В одном из писем Верджерио мы находим назидательный рассказ о том, как отец просил его жениться, а он отказывался, не желая стеснять свободы ученых занятий. Доводы отца и возражения сына изложены в виде маленького диспута. Обе речи звучат весьма красноречиво, проникнуты — что далеко не всегда бывало в реальности — взаимным пониманием. Беседа закончилась тем, что «отец предоставил мне свободный выбор»… Как водится, приобщение к studia humanitatis насыщено в социальном плане пафосом свободного определения жизненного пути. «Я знаю, что ничто не обременительно для человека, ежели он сам этого желает».
Автобиографический экскурс выступает у Верджерио иллюстрацией к предшествующему рассуждению о выборе профессии. Это «трудное решение», ибо, выбрав жизненное дело, мы служим ему до последнего вздоха. Нельзя навязывать юношам в этом отношении опыт отцов, необходимо довериться их собственным природным склонностям. И тут же Верджерио характерно показывает, что гуманизм, собственно, не профессия, а призвание, — обличая людей, которые обращаются к словесности ради денег и почестей, а не учености и добродетели. «Мы считаем мудрыми, благими и счастливыми тех, кого таковыми считает толпа, полагаясь не на правильное суждение, а на общее мнение. Так же и в занятиях наших мы ищем не благородного и достойного, а почестей и выгод, взыскуемых честолюбием и алчностью»{17}.
«Правильное суждение» противопоставлено «общему мнению», гуманисты — профессионалам, истинно мудрые — толпе, самодостаточные ученые занятия — занятиям словесностью ради внекультурных и корыстных целей. Формулы очень почтенной давности заключают в себе новую подоснову: антитезу otium и negotium как критерий отличения гуманизма и гуманистов. Верджерио выдвигает отвлеченно-идеальные требования, но его риторические стереотипы все же преломляют действительное положение вещей. Конечно, гуманисты не стеснялись обменивать свои знания на деньги и престиж, не переставая от этого быть гуманистами, но их общественное влияние и групповая общность исчезли бы, если бы они не припадали к чисто культурному источнику того и другого, о незамутненности которого печется Верджерио.

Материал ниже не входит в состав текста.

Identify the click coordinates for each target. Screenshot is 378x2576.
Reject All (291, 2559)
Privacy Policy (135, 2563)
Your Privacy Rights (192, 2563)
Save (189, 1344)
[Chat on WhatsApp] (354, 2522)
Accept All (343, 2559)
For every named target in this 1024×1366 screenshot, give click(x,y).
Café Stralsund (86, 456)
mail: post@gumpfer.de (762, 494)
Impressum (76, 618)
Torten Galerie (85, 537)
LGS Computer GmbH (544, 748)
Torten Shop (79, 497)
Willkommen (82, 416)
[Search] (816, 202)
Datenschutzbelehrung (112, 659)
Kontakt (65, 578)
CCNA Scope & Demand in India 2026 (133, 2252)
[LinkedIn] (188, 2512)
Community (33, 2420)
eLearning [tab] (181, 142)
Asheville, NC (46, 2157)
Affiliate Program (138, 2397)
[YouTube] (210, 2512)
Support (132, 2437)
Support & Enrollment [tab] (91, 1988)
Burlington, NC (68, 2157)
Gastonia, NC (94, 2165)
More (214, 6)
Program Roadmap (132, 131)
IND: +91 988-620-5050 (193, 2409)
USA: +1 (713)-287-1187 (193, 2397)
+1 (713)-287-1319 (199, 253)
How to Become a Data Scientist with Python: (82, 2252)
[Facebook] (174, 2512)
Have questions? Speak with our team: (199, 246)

Социальный статус ренессансных интеллигентов заключался в отсутствии определенного статуса. Талант и образованность помогали сделать карьеру и утвердиться на любом поприще, даже облачиться в кардинальскую мантию или пройти, как Томазо Перентучелли, путь от мастерской переписчика до папского престола. Конкретные социальные облики гуманистов разнообразны, потому что их функция универсальна: они не «узкие специалисты», а специалисты по культуре вообще. Они — носители нового благородства (nobilitas), отождествляемого с личной доблестью и знанием. Этим гуманисты отличаются и от средневековых цеховых интеллектуалов и от интеллигентов индустриального общества. Выбор для них лишен жесткости, ибо носит личный характер, осуществляется вне прежних шаблонов, дает возможность проявить себя в широком наборе социальных ролей и преуспеть в них настолько, насколько позволяют собственная одаренность, энергия и случай. Все они — личности, пусть неодинакового масштаба, все жаждут самовыражения, многим из них изящная латынь заменяет родословную, а остроумие — власть, Цицерон и Платон прокладывают им дорогу к славе.
Их объединяет открытость судьбы.
Так как их социальный статус был лишь малоосязаемым и зыбким следствием статуса гуманистической личности, неудивительно, что каждый из этих людей озабочен самоутверждением. Самые скромные из них все-таки напоминают своего великого родоначальника Петрарку, у которого не было более важного и увлекательного объекта для размышлений, чем его собственное «я». Чему, как не этому «я», были обязаны все они своей почетной интеллигентностью? Увы, благородное духовное- честолюбие нередко обращалось в тщеславие. Гуманисты затевали склоки, осыпали друг друга грязными оскорблениями и тем парадоксально доказывали свою групповую общность… Впрочем, они не только соперничали, но и дружили. В какой бы город ни приехал гуманист, он легко разыскивал собратьев по духу. Они дорожили личными контактами, ободряли друг друга, обменивались бесчисленными эпистолами и в конце концов в XVI в., разбросанные по Европе, почувствовали себя гражданами единой «республики ученых».